• _Supplied records_
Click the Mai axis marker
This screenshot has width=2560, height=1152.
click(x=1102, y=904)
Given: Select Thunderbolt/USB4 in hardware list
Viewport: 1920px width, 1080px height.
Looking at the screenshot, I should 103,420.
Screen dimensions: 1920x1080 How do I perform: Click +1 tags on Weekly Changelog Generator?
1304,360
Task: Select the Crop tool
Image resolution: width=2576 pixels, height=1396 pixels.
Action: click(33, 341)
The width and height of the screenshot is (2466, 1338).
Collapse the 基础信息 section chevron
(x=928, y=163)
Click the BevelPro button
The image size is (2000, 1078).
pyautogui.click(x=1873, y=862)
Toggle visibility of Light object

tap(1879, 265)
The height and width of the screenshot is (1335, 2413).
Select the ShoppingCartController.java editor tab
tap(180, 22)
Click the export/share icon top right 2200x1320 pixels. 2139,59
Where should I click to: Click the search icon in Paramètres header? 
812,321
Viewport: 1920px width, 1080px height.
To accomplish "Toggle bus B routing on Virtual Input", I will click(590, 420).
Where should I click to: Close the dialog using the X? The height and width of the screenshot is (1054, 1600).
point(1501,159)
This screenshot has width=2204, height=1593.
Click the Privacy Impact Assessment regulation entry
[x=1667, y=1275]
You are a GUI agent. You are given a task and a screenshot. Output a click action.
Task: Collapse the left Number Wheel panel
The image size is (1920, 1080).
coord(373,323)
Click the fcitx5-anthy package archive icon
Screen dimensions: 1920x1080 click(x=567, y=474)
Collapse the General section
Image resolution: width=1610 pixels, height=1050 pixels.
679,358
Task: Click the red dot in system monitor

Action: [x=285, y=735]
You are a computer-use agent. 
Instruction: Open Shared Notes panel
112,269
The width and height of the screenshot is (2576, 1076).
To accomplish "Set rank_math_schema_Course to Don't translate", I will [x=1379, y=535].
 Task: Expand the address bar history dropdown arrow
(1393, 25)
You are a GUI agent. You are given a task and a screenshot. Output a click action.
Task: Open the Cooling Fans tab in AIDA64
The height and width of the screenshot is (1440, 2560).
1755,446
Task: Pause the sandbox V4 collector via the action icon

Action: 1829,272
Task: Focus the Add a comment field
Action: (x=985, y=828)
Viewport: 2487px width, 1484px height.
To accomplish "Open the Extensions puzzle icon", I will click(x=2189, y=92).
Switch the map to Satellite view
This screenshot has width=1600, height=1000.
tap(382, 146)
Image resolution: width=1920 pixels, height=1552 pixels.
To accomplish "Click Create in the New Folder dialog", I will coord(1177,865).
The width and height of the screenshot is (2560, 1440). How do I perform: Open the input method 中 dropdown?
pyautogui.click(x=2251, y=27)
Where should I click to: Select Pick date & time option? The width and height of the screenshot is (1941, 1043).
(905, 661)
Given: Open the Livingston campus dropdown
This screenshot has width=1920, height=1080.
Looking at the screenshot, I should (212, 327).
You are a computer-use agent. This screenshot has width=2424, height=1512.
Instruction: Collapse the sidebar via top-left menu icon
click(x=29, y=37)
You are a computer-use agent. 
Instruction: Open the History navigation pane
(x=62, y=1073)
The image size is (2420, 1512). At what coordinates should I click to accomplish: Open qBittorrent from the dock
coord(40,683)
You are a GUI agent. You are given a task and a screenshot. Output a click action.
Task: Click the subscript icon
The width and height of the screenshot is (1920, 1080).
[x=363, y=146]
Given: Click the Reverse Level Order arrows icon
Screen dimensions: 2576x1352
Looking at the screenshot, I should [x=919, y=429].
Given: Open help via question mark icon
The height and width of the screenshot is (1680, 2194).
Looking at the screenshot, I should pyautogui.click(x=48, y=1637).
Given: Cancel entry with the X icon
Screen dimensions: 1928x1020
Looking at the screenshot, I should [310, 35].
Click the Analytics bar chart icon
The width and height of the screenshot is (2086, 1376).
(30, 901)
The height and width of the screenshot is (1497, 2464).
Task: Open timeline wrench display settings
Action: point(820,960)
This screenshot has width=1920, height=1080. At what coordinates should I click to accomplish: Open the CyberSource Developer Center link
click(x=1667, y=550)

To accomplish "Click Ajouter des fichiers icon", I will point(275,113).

• _What the task requires_
The answer should contain every line of the data, unchanged.

• _Reply_
Click the Mai axis marker
This screenshot has width=2560, height=1152.
click(x=1102, y=904)
Given: Select Thunderbolt/USB4 in hardware list
Viewport: 1920px width, 1080px height.
Looking at the screenshot, I should 103,420.
Screen dimensions: 1920x1080 How do I perform: Click +1 tags on Weekly Changelog Generator?
1304,360
Task: Select the Crop tool
Image resolution: width=2576 pixels, height=1396 pixels.
Action: click(33, 341)
The width and height of the screenshot is (2466, 1338).
Collapse the 基础信息 section chevron
(x=928, y=163)
Click the BevelPro button
The image size is (2000, 1078).
pyautogui.click(x=1873, y=862)
Toggle visibility of Light object

tap(1879, 265)
The height and width of the screenshot is (1335, 2413).
Select the ShoppingCartController.java editor tab
tap(180, 22)
Click the export/share icon top right 2200x1320 pixels. 2139,59
Where should I click to: Click the search icon in Paramètres header? 
812,321
Viewport: 1920px width, 1080px height.
To accomplish "Toggle bus B routing on Virtual Input", I will click(590, 420).
Where should I click to: Close the dialog using the X? The height and width of the screenshot is (1054, 1600).
point(1501,159)
This screenshot has width=2204, height=1593.
Click the Privacy Impact Assessment regulation entry
[x=1667, y=1275]
You are a GUI agent. You are given a task and a screenshot. Output a click action.
Task: Collapse the left Number Wheel panel
The image size is (1920, 1080).
coord(373,323)
Click the fcitx5-anthy package archive icon
Screen dimensions: 1920x1080 click(x=567, y=474)
Collapse the General section
Image resolution: width=1610 pixels, height=1050 pixels.
679,358
Task: Click the red dot in system monitor

Action: [x=285, y=735]
You are a computer-use agent. 
Instruction: Open Shared Notes panel
112,269
The width and height of the screenshot is (2576, 1076).
To accomplish "Set rank_math_schema_Course to Don't translate", I will [x=1379, y=535].
 Task: Expand the address bar history dropdown arrow
(1393, 25)
You are a GUI agent. You are given a task and a screenshot. Output a click action.
Task: Open the Cooling Fans tab in AIDA64
The height and width of the screenshot is (1440, 2560).
1755,446
Task: Pause the sandbox V4 collector via the action icon

Action: 1829,272
Task: Focus the Add a comment field
Action: (x=985, y=828)
Viewport: 2487px width, 1484px height.
To accomplish "Open the Extensions puzzle icon", I will click(x=2189, y=92).
Switch the map to Satellite view
This screenshot has width=1600, height=1000.
tap(382, 146)
Image resolution: width=1920 pixels, height=1552 pixels.
To accomplish "Click Create in the New Folder dialog", I will coord(1177,865).
The width and height of the screenshot is (2560, 1440). How do I perform: Open the input method 中 dropdown?
pyautogui.click(x=2251, y=27)
Where should I click to: Select Pick date & time option? The width and height of the screenshot is (1941, 1043).
(905, 661)
Given: Open the Livingston campus dropdown
This screenshot has width=1920, height=1080.
Looking at the screenshot, I should (212, 327).
You are a computer-use agent. This screenshot has width=2424, height=1512.
Instruction: Collapse the sidebar via top-left menu icon
click(x=29, y=37)
You are a computer-use agent. 
Instruction: Open the History navigation pane
(x=62, y=1073)
The image size is (2420, 1512). At what coordinates should I click to accomplish: Open qBittorrent from the dock
coord(40,683)
You are a GUI agent. You are given a task and a screenshot. Output a click action.
Task: Click the subscript icon
The width and height of the screenshot is (1920, 1080).
[x=363, y=146]
Given: Click the Reverse Level Order arrows icon
Screen dimensions: 2576x1352
Looking at the screenshot, I should [x=919, y=429].
Given: Open help via question mark icon
The height and width of the screenshot is (1680, 2194).
Looking at the screenshot, I should pyautogui.click(x=48, y=1637).
Given: Cancel entry with the X icon
Screen dimensions: 1928x1020
Looking at the screenshot, I should [310, 35].
Click the Analytics bar chart icon
The width and height of the screenshot is (2086, 1376).
(30, 901)
The height and width of the screenshot is (1497, 2464).
Task: Open timeline wrench display settings
Action: point(820,960)
This screenshot has width=1920, height=1080. At what coordinates should I click to accomplish: Open the CyberSource Developer Center link
click(x=1667, y=550)

To accomplish "Click Ajouter des fichiers icon", I will point(275,113).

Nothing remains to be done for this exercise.